Artık bu işletim sistemi ile beraber Windows’a thread konsepti eklenmişti. Bu yeni versiyon ile beraber OS’de process’ler thread’ler tarafından çalıştırılacağı için ve CPU bu thread’ler arasında switch edeceği için thread’lerin herhangi birinde bug oluşsa ve bunun neticesinde thread cevap veremez duruma gelse bile diğer thread’ler işletim sistemi üzerindeki diğer process’leri koşturmaya devam edebilecektir. Problemli olan process de PID’si(process id) ile kill edilebilir olacaktır. Peki bu process ve thread nedir? Biraz daha yakından inceleyelim.

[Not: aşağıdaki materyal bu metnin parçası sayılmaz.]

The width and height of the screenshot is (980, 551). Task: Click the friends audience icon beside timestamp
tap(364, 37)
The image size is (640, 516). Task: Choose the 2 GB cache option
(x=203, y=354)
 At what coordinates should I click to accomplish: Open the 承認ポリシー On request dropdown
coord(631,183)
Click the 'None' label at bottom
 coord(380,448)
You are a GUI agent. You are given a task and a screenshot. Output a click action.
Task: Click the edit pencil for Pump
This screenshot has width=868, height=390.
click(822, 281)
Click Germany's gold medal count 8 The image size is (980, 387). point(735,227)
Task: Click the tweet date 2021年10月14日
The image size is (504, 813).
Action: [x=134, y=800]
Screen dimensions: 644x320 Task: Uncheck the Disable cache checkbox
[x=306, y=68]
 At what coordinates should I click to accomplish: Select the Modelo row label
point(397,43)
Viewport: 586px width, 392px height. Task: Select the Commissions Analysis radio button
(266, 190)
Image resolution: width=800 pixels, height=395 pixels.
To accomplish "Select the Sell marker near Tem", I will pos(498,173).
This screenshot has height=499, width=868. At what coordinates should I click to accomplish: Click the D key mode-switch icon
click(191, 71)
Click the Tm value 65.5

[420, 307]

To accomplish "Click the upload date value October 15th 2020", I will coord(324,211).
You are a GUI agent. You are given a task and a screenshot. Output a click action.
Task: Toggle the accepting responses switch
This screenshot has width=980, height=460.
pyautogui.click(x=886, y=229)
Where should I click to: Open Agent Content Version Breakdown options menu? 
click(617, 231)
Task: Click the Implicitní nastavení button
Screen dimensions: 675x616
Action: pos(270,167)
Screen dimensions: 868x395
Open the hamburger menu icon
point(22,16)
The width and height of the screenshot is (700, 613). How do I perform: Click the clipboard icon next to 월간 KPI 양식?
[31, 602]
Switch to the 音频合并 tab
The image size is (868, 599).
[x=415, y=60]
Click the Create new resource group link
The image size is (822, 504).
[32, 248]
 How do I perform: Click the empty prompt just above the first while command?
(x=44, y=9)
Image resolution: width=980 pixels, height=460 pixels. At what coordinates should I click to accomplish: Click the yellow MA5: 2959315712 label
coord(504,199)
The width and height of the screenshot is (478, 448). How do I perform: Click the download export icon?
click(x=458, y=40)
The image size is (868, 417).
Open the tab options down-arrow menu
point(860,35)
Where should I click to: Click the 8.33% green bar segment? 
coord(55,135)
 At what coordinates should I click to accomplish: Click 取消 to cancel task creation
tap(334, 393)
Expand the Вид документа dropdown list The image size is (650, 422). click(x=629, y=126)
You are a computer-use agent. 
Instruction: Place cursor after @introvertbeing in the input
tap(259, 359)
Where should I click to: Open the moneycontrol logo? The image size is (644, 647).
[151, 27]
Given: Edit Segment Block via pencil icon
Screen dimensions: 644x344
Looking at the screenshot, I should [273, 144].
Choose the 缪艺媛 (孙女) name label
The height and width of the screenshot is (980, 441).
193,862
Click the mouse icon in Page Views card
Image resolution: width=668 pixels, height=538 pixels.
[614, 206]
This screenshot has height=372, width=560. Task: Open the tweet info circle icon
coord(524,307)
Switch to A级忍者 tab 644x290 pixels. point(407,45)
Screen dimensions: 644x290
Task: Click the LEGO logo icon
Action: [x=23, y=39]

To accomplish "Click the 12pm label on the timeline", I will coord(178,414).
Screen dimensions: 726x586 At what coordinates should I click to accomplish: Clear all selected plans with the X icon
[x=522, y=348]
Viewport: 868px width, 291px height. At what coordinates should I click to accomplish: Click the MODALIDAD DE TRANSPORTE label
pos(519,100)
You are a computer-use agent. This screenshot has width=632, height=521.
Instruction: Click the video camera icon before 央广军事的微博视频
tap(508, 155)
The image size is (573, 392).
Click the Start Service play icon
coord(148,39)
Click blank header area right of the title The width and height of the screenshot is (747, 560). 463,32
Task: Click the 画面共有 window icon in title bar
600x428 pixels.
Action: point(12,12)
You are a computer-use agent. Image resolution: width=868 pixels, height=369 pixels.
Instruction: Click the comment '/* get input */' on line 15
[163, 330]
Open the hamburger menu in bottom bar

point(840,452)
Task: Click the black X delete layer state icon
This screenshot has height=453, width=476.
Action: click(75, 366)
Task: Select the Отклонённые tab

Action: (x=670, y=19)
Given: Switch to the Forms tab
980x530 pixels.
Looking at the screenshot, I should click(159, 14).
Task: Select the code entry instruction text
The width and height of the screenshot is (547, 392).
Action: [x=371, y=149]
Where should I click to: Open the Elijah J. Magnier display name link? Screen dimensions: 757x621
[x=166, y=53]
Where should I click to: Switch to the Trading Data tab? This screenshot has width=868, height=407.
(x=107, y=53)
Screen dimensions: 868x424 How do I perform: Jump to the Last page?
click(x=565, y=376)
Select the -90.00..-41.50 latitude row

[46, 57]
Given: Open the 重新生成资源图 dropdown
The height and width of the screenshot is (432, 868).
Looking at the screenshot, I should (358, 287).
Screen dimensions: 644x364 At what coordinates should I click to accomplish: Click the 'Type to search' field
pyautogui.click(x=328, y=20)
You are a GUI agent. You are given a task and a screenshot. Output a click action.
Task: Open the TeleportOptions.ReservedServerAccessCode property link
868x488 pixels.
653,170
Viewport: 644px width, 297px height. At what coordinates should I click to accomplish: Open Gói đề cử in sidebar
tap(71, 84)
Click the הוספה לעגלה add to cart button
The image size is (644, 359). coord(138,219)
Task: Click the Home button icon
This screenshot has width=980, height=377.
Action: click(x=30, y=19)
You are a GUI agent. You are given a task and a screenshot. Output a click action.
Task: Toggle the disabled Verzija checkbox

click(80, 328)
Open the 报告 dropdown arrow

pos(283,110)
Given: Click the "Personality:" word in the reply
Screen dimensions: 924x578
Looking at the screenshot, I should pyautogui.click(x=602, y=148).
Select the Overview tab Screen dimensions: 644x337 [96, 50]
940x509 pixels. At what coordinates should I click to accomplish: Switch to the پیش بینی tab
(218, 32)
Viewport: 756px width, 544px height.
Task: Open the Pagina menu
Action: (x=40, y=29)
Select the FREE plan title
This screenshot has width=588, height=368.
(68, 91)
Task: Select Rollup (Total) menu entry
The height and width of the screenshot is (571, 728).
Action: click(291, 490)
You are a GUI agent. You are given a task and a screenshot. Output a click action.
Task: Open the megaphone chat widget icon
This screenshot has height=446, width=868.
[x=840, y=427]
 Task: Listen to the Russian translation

İşletim sistemi üzerinde koşan her uygulama OS tarafında process (virtualizing of the RAM) olarak isimlendirilir. Process’ler birbirinden izole olup sanki işletim sistemi üzerinde sadece kendisi koşuyormuş gibi hissederler. Her bir process’in en az bir thread’e (virtualization of the CPU) sahip olması gerekmektedir. Process’in sahip olduğu ana thread primary thread (main thread) olarak isimlendirilir. Scheduler, thread’lerin sahip olduğu priority level’lına göre CPU tarafından çalıştırılma önceliklerini belirler. CPU, thread’leri quantum time olarak isimlendirilen zaman aralığında çalıştırır ve quantum time tamamlandığında CPU gerekli verileri kaydeder ve yeni thread’i çalıştırmak için bu yeni thread’in context’i CPU’a yüklenir. Bu şekilde thread’ler arasında sürekli bir geçiş olur. Bu geçişlere de Context-Switch denmektedir. Thread’ler arasında fazla geçiş olduğu zaman Context-Switch süresi CPU zamanının yüksek bir bölümünü kaplayacaktır. Çünkü bu geçiş esnasında thread’e gerekli bilgilerin kaydedilmesi ve yeni gelen thread’in context’inin CPU’ya tekrar yüklenmesi maliyetli bir işlemidir. Bunun için gereksiz yere Context-Switch’ten kaçınıp kaynakları gereksiz kullanmamak gerekmektedir. Peki bu olaylar .NET tarafında nasıl yönetilmektedir?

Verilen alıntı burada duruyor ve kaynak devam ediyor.